→ **Reading passage**
-------

The vaccine is being developed jointly by GlaxoSmithKline, the PATH Malaria Vaccine Initiative—a charity funded by the Bill & Melinda Gates Foundation—and African clinics and research centers. The trial should be underway by as early as next month and will take place in Burkina Faso, Gabon, Ghana, Kenya, Malawi, Mozambique and Tanzania. The Malaria Vaccine Initiative has spent about $107 million on the project so far, while GlaxoSmithKline has spent about $300 million.

Despite researchers’ hopes, the safety and effectiveness of the vaccine will not be known for several years. Preliminary trials indicate that the vaccine is about 30 percent effective against mild malaria cases and about 50 percent effective against severe cases.

But any progress in fighting malaria, which kills about 1 million people every year, will be welcome in areas where people die daily from the disease, said Dr. Eusebio Macete of the Manhica Research Centre in Mozambique, to USA Today.

“It’s a huge, huge burden, this disease,” Macete said. “Whatever percentage we can get will be useful in reducing the impact of the disease.”

-------

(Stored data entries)
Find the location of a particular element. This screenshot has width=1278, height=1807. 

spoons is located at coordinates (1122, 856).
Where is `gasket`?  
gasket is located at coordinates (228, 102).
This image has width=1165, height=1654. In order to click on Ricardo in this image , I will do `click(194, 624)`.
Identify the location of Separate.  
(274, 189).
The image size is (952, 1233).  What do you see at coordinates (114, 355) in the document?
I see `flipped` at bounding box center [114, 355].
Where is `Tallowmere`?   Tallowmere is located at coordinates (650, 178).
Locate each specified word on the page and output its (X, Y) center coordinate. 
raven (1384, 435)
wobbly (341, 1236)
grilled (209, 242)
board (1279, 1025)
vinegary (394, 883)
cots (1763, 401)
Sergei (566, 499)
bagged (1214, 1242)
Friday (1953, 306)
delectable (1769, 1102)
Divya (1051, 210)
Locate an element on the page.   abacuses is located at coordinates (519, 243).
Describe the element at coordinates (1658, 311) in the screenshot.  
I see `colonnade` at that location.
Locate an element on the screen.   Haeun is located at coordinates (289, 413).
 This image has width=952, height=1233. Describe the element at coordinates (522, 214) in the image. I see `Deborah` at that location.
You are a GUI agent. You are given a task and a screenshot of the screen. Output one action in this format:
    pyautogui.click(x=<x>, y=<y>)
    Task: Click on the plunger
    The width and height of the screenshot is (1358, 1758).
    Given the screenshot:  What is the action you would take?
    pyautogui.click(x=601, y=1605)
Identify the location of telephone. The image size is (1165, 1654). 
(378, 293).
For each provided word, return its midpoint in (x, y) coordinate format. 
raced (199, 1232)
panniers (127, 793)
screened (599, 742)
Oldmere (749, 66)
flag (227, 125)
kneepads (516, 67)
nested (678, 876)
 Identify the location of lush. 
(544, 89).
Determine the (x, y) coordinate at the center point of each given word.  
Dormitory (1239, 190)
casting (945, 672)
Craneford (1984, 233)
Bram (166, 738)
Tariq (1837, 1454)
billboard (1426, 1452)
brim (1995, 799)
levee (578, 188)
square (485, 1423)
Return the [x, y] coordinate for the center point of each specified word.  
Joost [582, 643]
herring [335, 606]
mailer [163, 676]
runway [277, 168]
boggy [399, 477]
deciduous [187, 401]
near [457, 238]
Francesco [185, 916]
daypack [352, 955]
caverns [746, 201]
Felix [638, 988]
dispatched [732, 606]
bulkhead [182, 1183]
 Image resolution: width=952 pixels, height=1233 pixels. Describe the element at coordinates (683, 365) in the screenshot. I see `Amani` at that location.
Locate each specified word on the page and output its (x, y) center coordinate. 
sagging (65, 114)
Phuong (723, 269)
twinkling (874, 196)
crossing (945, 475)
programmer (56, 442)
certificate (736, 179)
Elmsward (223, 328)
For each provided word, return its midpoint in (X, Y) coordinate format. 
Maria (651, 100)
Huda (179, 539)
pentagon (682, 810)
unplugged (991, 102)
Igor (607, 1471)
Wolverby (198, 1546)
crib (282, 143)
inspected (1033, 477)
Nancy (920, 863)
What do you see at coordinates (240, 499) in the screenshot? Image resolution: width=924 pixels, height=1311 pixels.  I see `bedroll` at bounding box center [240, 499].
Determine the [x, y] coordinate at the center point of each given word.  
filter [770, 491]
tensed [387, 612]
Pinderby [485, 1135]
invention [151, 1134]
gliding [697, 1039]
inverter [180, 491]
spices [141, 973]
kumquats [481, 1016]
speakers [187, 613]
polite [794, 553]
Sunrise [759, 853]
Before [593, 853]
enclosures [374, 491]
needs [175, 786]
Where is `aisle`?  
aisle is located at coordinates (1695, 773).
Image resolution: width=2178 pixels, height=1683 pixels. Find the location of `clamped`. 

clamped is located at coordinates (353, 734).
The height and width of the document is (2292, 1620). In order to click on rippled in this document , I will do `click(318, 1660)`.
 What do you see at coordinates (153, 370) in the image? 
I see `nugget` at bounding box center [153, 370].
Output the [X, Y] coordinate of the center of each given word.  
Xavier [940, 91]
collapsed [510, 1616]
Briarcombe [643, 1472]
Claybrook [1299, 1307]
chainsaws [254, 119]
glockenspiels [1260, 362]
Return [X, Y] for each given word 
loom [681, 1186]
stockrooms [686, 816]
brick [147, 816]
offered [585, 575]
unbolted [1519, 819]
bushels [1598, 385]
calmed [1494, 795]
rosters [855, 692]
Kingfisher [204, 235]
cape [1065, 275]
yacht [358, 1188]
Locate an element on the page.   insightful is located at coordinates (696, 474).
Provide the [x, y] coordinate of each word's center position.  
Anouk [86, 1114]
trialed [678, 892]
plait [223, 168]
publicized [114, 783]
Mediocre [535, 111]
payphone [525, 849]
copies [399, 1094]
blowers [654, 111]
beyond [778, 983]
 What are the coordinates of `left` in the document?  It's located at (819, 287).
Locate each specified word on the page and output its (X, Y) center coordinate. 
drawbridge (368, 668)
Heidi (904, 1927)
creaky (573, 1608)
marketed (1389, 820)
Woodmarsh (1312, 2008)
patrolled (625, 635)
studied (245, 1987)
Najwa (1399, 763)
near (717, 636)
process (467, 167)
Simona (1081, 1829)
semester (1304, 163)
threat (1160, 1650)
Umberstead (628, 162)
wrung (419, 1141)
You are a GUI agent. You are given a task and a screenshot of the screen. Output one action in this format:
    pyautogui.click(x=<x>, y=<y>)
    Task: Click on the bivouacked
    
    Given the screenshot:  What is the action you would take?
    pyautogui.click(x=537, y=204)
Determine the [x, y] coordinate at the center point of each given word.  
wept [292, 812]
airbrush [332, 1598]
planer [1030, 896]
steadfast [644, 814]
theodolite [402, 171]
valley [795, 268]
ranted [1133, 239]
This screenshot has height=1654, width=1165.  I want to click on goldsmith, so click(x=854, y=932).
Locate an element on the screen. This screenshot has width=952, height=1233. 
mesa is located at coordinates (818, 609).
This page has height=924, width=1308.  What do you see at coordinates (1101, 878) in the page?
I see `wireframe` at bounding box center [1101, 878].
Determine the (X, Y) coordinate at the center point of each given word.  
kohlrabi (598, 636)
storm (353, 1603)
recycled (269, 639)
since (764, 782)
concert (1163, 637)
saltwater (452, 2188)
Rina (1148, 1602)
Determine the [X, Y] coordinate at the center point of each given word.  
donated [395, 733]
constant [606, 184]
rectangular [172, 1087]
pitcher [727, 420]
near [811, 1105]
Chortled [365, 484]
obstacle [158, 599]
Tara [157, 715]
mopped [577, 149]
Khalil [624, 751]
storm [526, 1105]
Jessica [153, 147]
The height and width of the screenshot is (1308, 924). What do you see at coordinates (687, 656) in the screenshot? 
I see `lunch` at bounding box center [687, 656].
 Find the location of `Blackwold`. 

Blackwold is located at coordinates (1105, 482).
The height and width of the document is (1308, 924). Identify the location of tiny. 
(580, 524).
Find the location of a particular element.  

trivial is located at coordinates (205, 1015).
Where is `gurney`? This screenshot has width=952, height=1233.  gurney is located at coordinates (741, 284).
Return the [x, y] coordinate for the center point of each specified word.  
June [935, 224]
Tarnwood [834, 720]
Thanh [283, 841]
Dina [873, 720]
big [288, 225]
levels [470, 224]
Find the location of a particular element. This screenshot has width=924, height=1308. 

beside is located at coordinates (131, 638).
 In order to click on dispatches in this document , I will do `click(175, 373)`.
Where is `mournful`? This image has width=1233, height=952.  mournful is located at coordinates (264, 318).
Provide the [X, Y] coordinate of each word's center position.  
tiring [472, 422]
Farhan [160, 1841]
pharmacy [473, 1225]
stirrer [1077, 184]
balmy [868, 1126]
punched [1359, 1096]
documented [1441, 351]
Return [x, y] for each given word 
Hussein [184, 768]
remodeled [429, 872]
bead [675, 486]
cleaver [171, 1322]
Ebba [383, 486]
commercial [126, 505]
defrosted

-------

→ **Prompt**
Go on with the passage on the malaria vaccine trial from the point where it stops. The rows are separate material and have no connection to the passage on the malaria vaccine.

→ **Answer box**
Background: Strides in malaria research

In the past year, researchers have continued to advance scientific knowledge of the disease and its treatments. Over the summer, two separate teams of researchers targeted malaria at its source by genetically modifying mosquitoes and the disease-causing parasites they carry. One team of researchers is developing male mosquitoes that are born sterile, as well as a variety that will be resistant to malaria-causing parasites. But some scientists are skeptical about their efforts.

In August, new research suggested that mosquitoes are repelled by the smell of the insect repellant DEET, which has been found to work better than other methods of deterring mosquitoes. Previously, scientists believed that the chemical blocked mosquitoes’ sense of smell, thus ensuring that they were not drawn to people using it.

A new class of malaria medicines called Artenisinin Combination Therapies (ACTs) are scarce in rural Uganda due to their high cost, especially outside of government health facilities, according to a new report. ACTs, recommended by the World Health Organization and the Ugandan government, often cost up to 60 times the price of older and less effective drugs such as chloroquine.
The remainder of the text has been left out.